● **Records for this exercise**
Content starts

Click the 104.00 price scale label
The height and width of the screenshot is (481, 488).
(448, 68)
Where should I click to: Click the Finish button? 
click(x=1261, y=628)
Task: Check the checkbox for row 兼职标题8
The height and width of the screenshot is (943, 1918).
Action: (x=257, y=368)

Content ends
Content starts

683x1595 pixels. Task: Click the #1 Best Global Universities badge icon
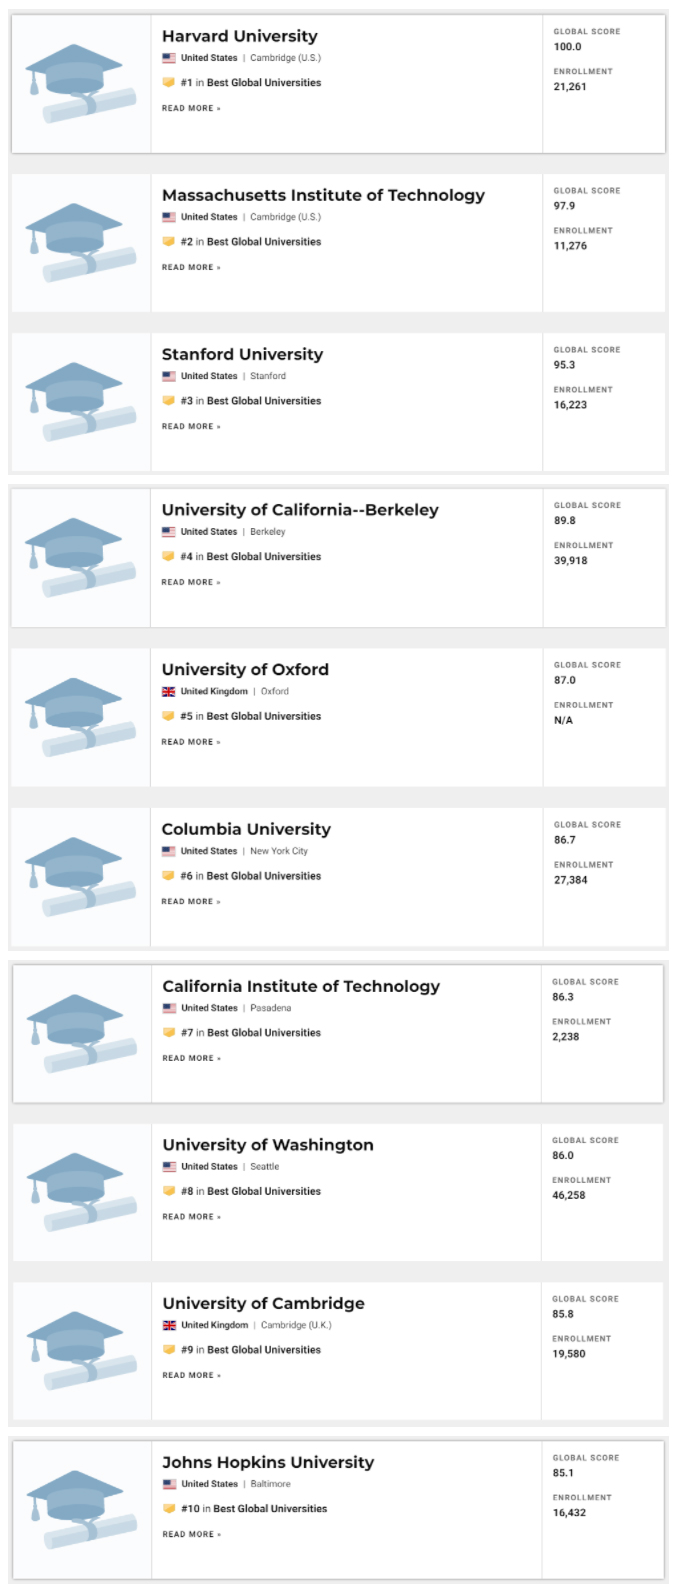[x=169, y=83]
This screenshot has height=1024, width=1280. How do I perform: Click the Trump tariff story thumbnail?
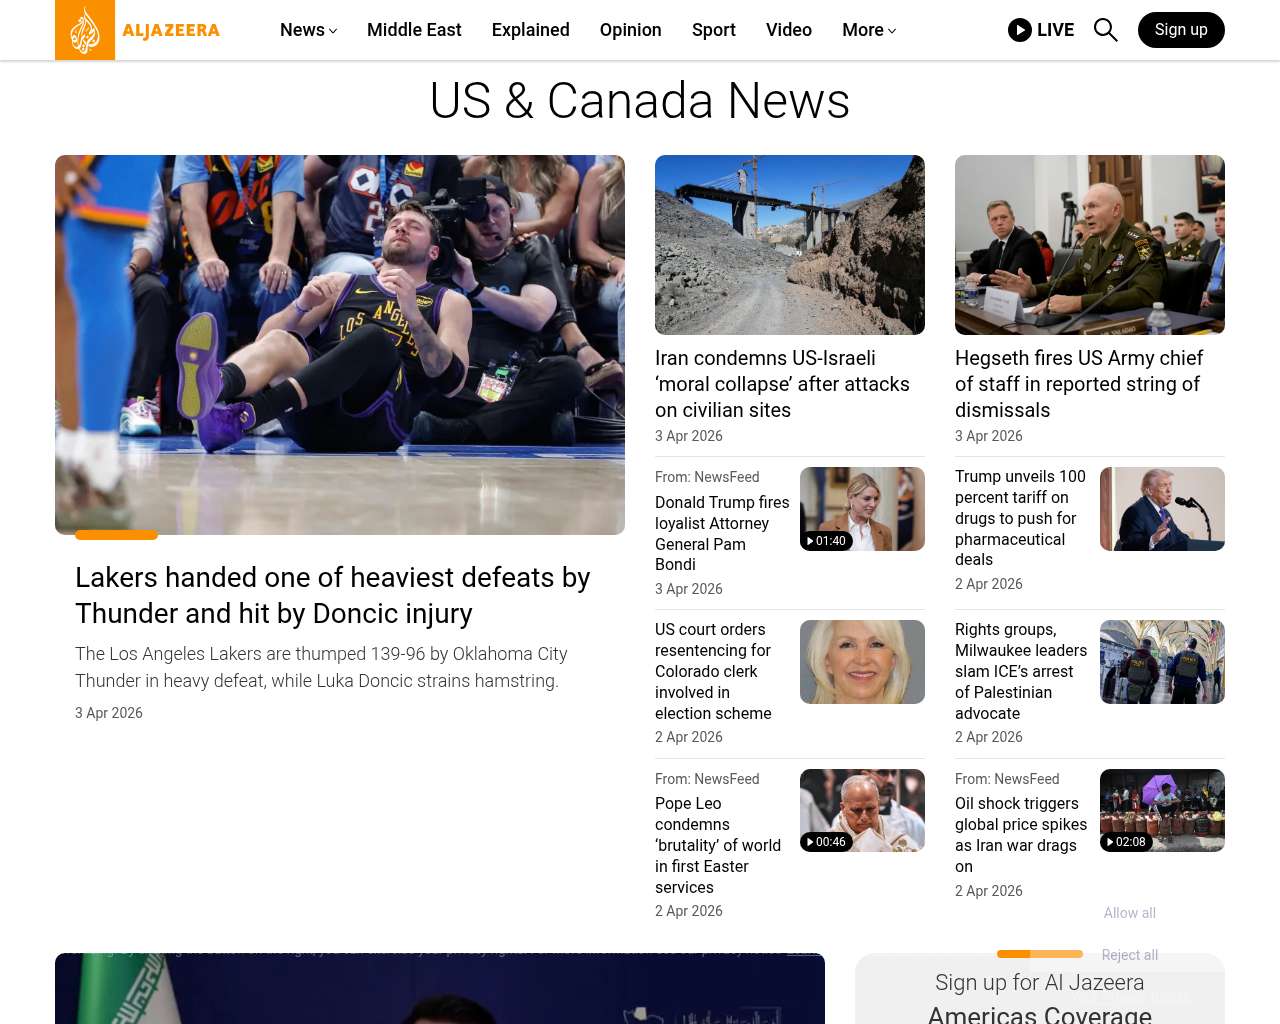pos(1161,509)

Content ends

● **Assigned task**
Within the data above, the span starting at the line containing "Click the 104.00 price scale label" and ending at the line containing "Task: Check the checkbox for row 兼职标题8" is to be retyped exactly, with no other lines.

● **Answer box**
Click the 104.00 price scale label
The height and width of the screenshot is (481, 488).
(448, 68)
Where should I click to: Click the Finish button? 
click(x=1261, y=628)
Task: Check the checkbox for row 兼职标题8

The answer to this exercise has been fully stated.